Write out the listing below again, precisely as it is given.
# # #
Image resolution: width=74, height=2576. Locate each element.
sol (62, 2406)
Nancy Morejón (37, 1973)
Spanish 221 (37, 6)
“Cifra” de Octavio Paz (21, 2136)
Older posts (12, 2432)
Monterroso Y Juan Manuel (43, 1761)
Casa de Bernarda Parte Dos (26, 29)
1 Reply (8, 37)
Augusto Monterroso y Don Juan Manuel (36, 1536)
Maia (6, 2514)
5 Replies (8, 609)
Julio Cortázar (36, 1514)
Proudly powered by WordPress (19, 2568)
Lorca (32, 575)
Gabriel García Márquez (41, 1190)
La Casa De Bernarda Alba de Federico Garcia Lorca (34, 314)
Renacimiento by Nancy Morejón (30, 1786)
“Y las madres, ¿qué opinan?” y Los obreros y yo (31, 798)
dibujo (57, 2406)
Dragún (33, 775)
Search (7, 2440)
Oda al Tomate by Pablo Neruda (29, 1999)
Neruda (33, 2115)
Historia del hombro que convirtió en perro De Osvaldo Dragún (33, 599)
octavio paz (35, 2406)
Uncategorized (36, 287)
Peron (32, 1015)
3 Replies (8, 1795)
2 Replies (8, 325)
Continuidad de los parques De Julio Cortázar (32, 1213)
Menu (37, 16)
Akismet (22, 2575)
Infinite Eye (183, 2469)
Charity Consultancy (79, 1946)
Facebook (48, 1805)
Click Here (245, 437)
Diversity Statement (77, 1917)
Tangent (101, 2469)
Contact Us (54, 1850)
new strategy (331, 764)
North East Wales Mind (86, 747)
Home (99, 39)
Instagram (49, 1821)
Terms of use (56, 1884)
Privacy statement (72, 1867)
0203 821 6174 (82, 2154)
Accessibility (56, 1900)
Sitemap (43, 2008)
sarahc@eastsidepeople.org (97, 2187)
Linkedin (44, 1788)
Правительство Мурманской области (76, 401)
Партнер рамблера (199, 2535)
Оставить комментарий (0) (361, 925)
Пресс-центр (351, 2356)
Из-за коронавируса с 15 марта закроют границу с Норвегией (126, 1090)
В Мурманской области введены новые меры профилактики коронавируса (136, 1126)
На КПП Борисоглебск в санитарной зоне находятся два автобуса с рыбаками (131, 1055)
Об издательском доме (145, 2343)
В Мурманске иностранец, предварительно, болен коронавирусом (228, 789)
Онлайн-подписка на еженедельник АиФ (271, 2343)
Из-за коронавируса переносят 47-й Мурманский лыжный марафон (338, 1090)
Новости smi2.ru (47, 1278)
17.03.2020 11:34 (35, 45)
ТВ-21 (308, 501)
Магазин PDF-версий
# # #
• [SOLUTION]
Image resolution: width=74, height=2576. Locate each element.
sol (62, 2406)
Nancy Morejón (37, 1973)
Spanish 221 (37, 6)
“Cifra” de Octavio Paz (21, 2136)
Older posts (12, 2432)
Monterroso Y Juan Manuel (43, 1761)
Casa de Bernarda Parte Dos (26, 29)
1 Reply (8, 37)
Augusto Monterroso y Don Juan Manuel (36, 1536)
Maia (6, 2514)
5 Replies (8, 609)
Julio Cortázar (36, 1514)
Proudly powered by WordPress (19, 2568)
Lorca (32, 575)
Gabriel García Márquez (41, 1190)
La Casa De Bernarda Alba de Federico Garcia Lorca (34, 314)
Renacimiento by Nancy Morejón (30, 1786)
“Y las madres, ¿qué opinan?” y Los obreros y yo (31, 798)
dibujo (57, 2406)
Dragún (33, 775)
Search (7, 2440)
Oda al Tomate by Pablo Neruda (29, 1999)
Neruda (33, 2115)
Historia del hombro que convirtió en perro De Osvaldo Dragún (33, 599)
octavio paz (35, 2406)
Uncategorized (36, 287)
Peron (32, 1015)
3 Replies (8, 1795)
2 Replies (8, 325)
Continuidad de los parques De Julio Cortázar (32, 1213)
Menu (37, 16)
Akismet (22, 2575)
Infinite Eye (183, 2469)
Charity Consultancy (79, 1946)
Facebook (48, 1805)
Click Here (245, 437)
Diversity Statement (77, 1917)
Tangent (101, 2469)
Contact Us (54, 1850)
new strategy (331, 764)
North East Wales Mind (86, 747)
Home (99, 39)
Instagram (49, 1821)
Terms of use (56, 1884)
Privacy statement (72, 1867)
0203 821 6174 (82, 2154)
Accessibility (56, 1900)
Sitemap (43, 2008)
sarahc@eastsidepeople.org (97, 2187)
Linkedin (44, 1788)
Правительство Мурманской области (76, 401)
Партнер рамблера (199, 2535)
Оставить комментарий (0) (361, 925)
Пресс-центр (351, 2356)
Из-за коронавируса с 15 марта закроют границу с Норвегией (126, 1090)
В Мурманской области введены новые меры профилактики коронавируса (136, 1126)
На КПП Борисоглебск в санитарной зоне находятся два автобуса с рыбаками (131, 1055)
Об издательском доме (145, 2343)
В Мурманске иностранец, предварительно, болен коронавирусом (228, 789)
Онлайн-подписка на еженедельник АиФ (271, 2343)
Из-за коронавируса переносят 47-й Мурманский лыжный марафон (338, 1090)
Новости smi2.ru (47, 1278)
17.03.2020 11:34 (35, 45)
ТВ-21 (308, 501)
Магазин PDF-версий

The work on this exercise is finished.